Altro caso emblematico è Tucker Carlson, giornalista statunitense, che ha ripetutamente usato un linguaggio discriminatorio e sessista contro donne in politica. Ad esempio, ha definito Alexandria Ocasio-Cortez una «bigotta nichilista senza figli» e ha ironizzato sul suo aspetto fisico. Sempre Carlson ha descritto Kamala Harris come «l'ex fidanzata di Montel Williams», correlando la figura politica a fatti della vita personale. Carlson ha anche sostenuto che il femminismo ha peggiorato la società e minimizzato il gender pay gap attribuendolo alle scelte delle donne, ignorando le strutture sistemiche che lo alimentano.
L’uso normalizzato di una retorica aggressiva amplifica le disuguaglianze: le donne vengono colpite sul piano personale con una strategia più ampia di discredito che cerca di minare la loro legittimità e il loro diritto a ricoprire posizioni di potere. Dall’Australia alla Scozia sono diversi i casi in cui le donne in politica devono fare i conti con epiteti derisori, allusioni all’aspetto fisico, stereotipi di genere e umorismo sessista. Un episodio recente è quello che ha coinvolto Irene Montero, eurodeputata spagnola, che durante una seduta in aula a Strasburgo si è sentita chiamare «cara Irene» da un collega che, invece di instaurare un dialogo alla pari, l’ha apostrofata in modo infantilizzante.

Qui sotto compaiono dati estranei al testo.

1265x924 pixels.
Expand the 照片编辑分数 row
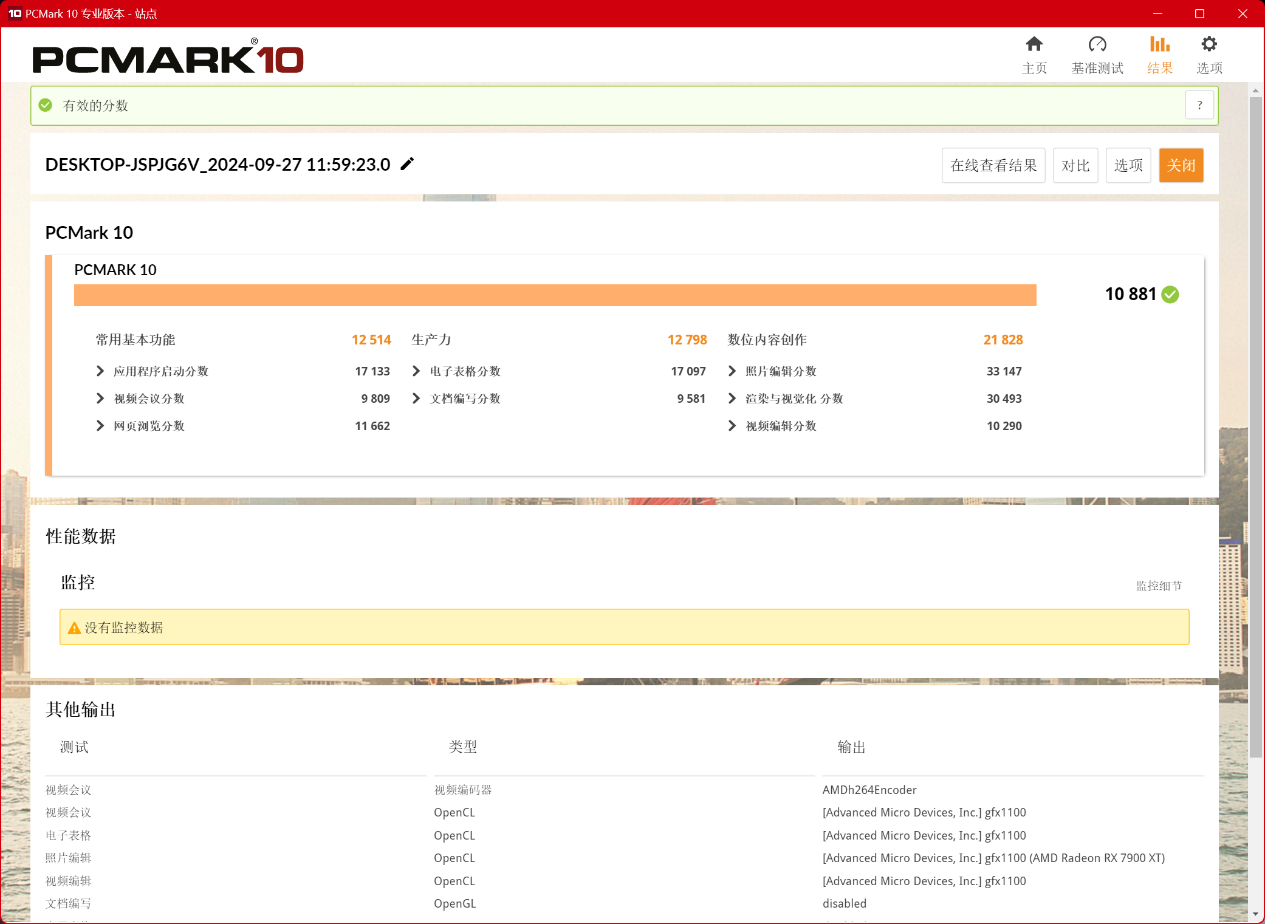click(x=733, y=371)
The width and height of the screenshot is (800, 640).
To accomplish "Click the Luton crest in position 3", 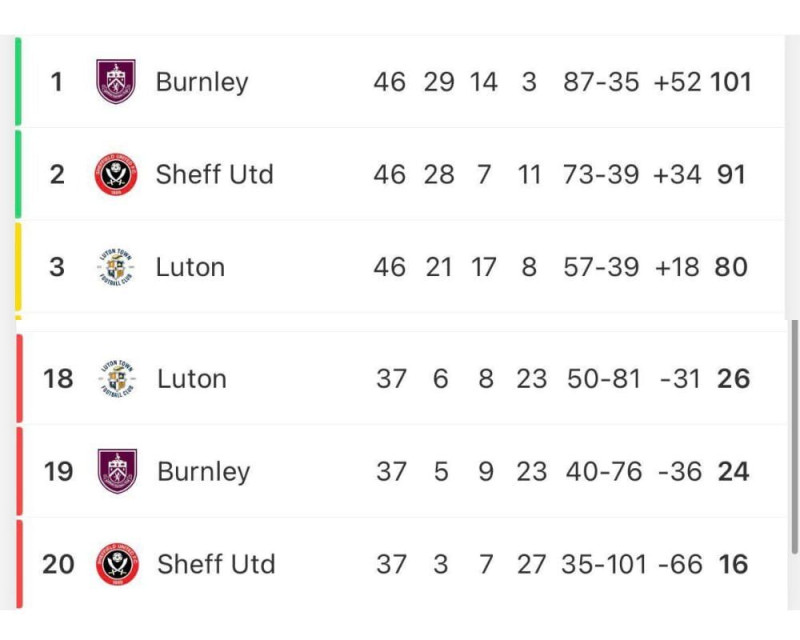I will [x=116, y=267].
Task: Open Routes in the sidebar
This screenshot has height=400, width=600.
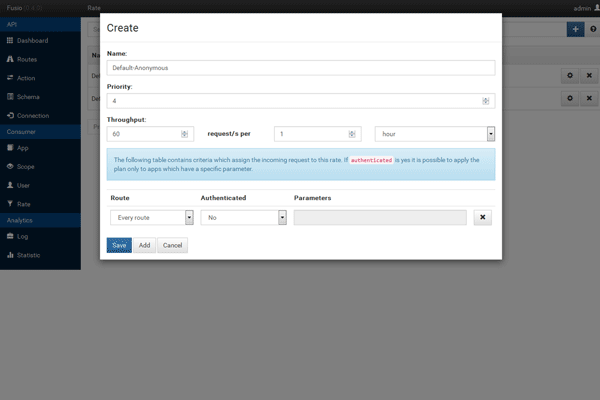Action: [27, 59]
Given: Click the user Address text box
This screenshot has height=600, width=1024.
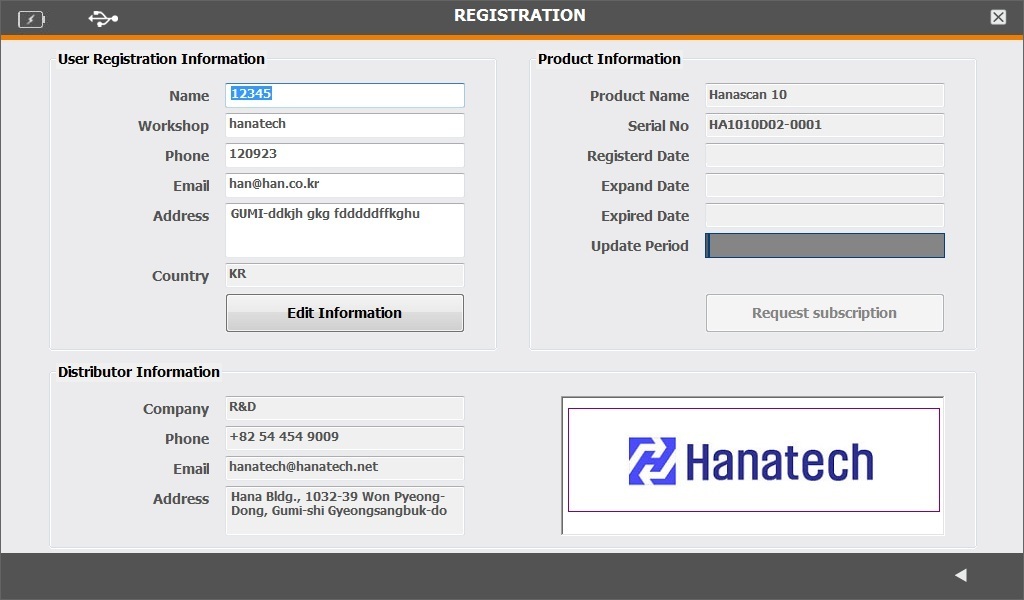Looking at the screenshot, I should click(x=344, y=230).
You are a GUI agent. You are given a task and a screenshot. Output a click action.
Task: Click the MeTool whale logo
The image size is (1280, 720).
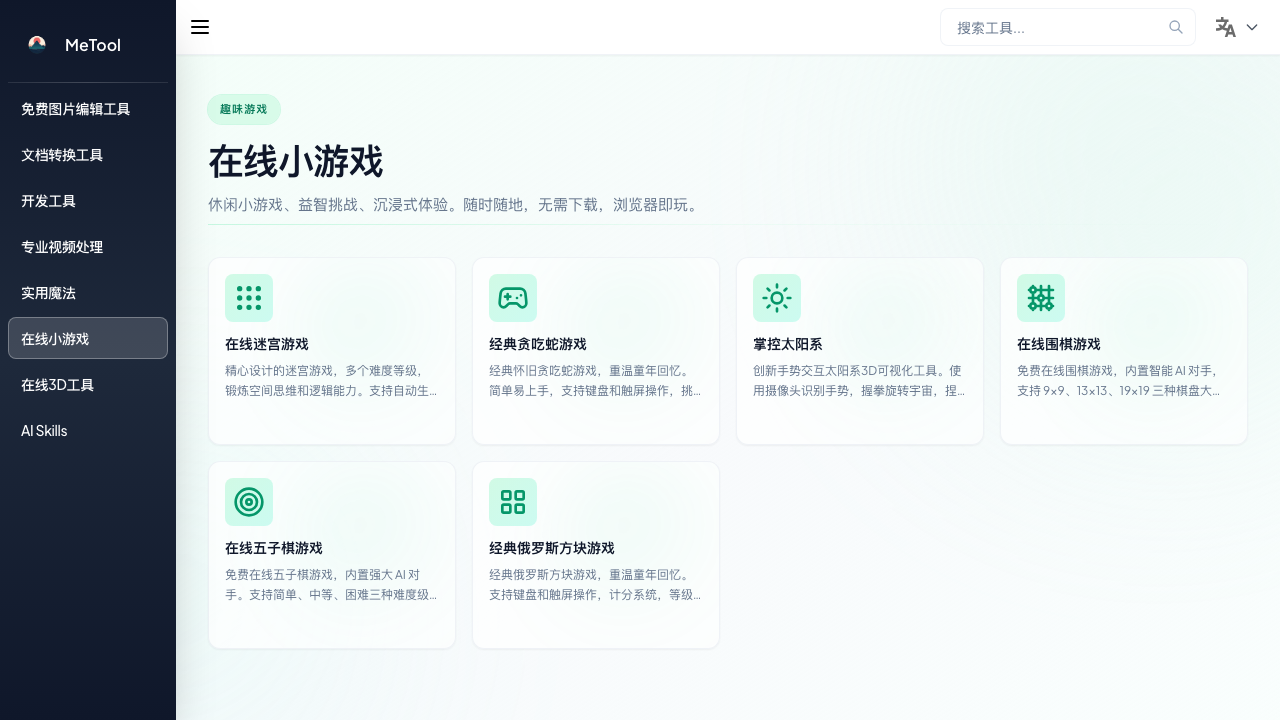pyautogui.click(x=37, y=44)
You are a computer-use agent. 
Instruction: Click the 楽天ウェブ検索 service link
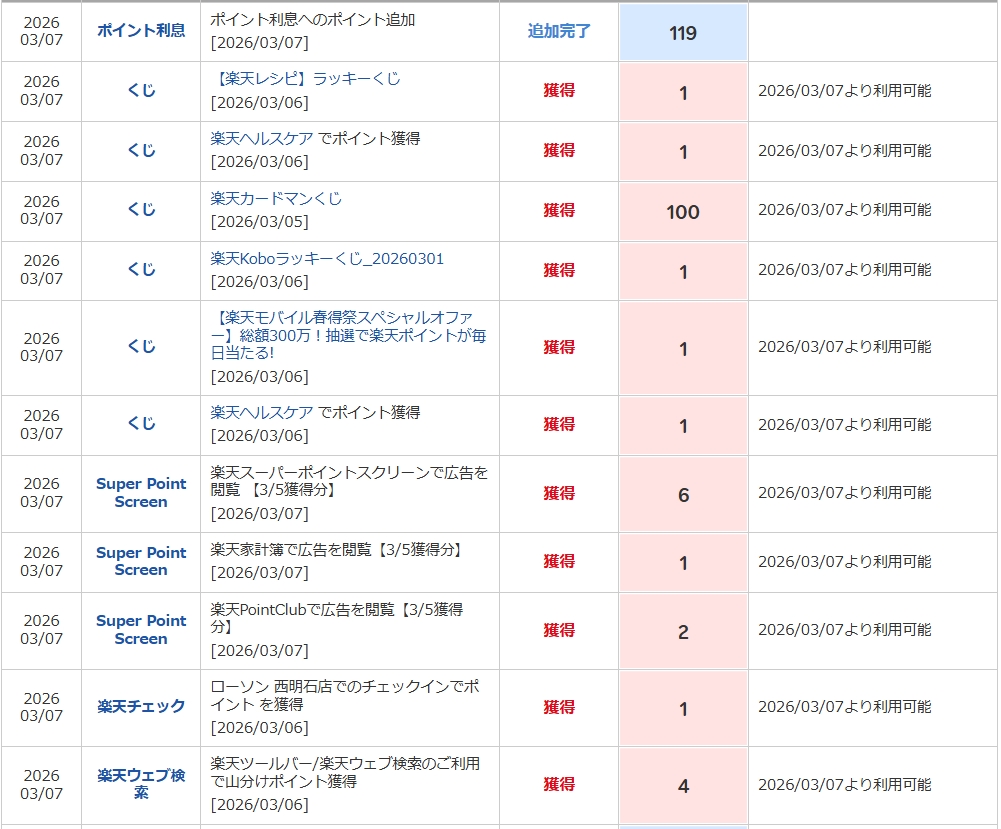(x=141, y=783)
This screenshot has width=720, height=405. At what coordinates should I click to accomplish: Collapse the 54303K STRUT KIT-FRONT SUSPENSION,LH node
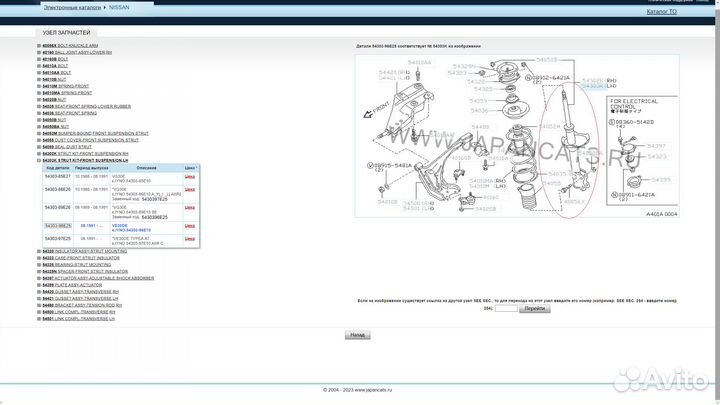(40, 160)
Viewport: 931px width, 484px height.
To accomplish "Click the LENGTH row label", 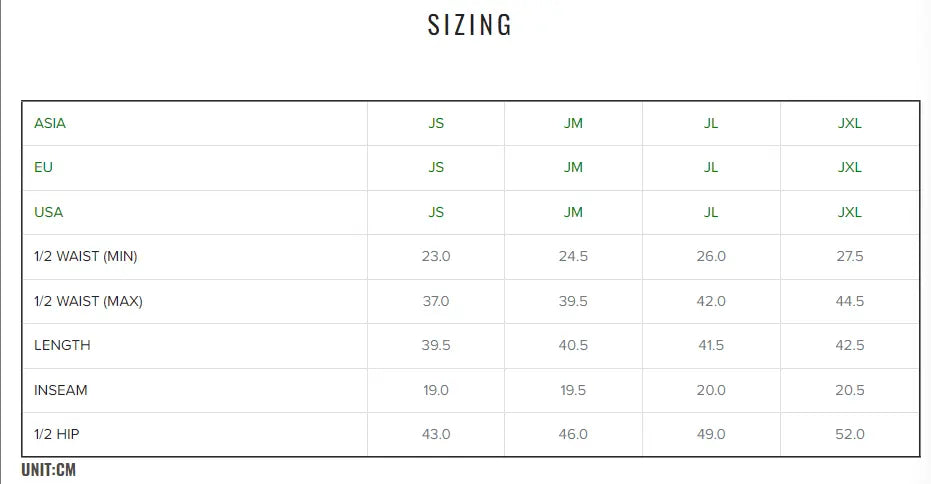I will (x=62, y=346).
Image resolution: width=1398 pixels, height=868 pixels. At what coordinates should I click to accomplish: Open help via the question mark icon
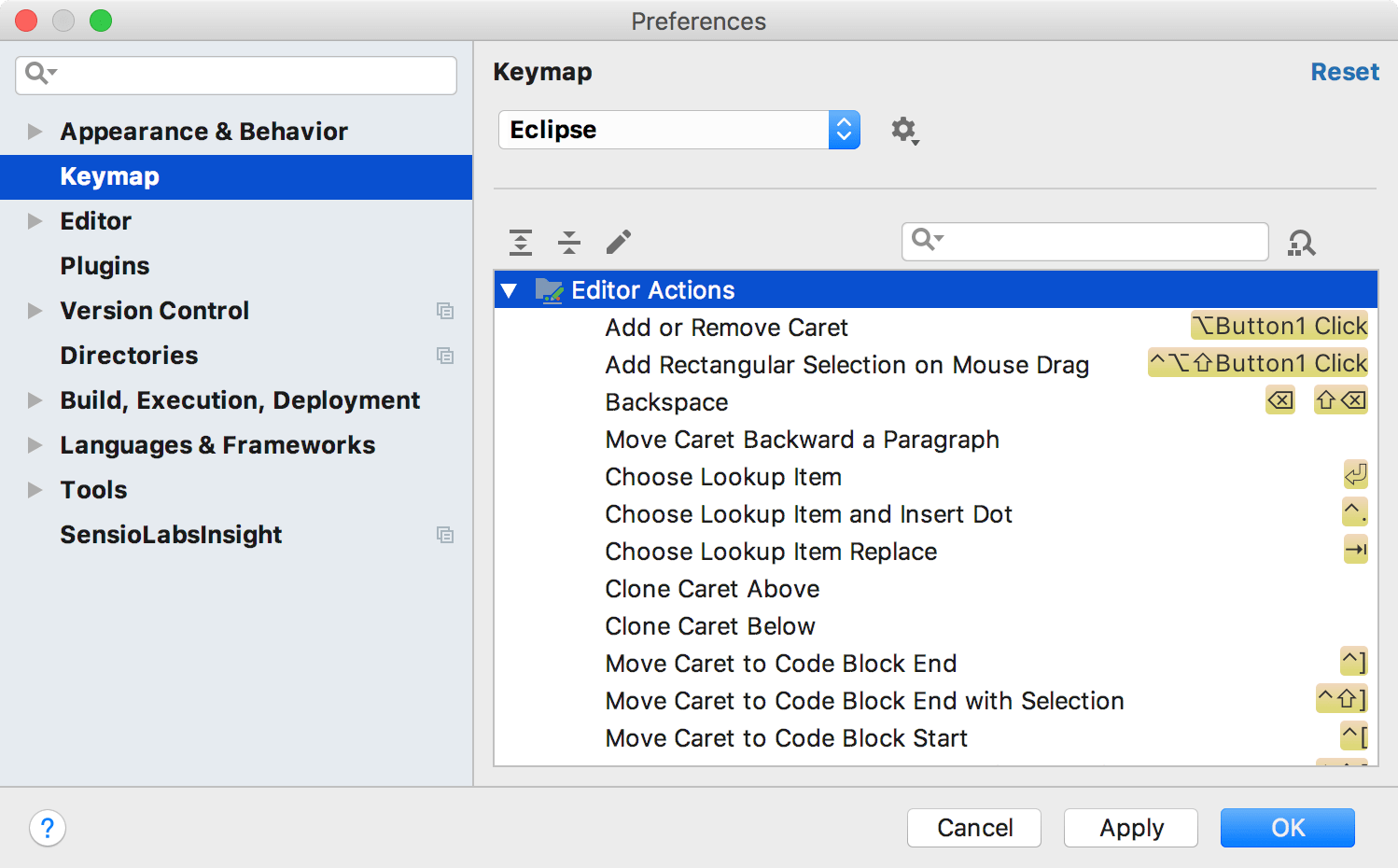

«Tutti gli appellativi di diminutio sono forme di stigmatizzazione funzionali a mandare un messaggio: quello non è il tuo posto», fa notare Giuliani. Poi aggiunge: «Ci sono poi modalità più vistose: gli insulti, le vignette, parlare delle donne per il loro aspetto fisico. Lo stesso non avviene con gli uomini. Esiste un doppio standard che non è accettabile».
Partecipazione
Il linguaggio discriminatorio influenza la partecipazione delle donne e ha impatti soprattutto sulle giovani donne. «Le donne che sono già in politica e decidono di abbandonare questa carriera lo fanno perché a un certo punto il costo emotivo e a volte anche finanziario – per potersi proteggere dagli attacchi – diventa troppo alto. Il disincentivo per le giovani donne è amplificato dagli effetti dei social», afferma Di Meco.
I dati sulla violenza psicologica e verbale subita dalle donne in politica mostrano che il 44,4 per cento delle parlamentari intervistate ha subito minacce di morte, stupro o violenza fisica, spesso attraverso i social media. La violenza psicologica è risultata essere la forma di abuso più comune, con episodi che includono denigrazioni, intimidazioni e commenti sessisti da parte di colleghi e cittadini.
Gli attacchi non colpiscono solo le donne prese di mira, ma indeboliscono anche i principi e i valori che queste donne rappresentano: la parità di genere, la tutela dei diritti sessuali e riproduttivi, i diritti Lgbt.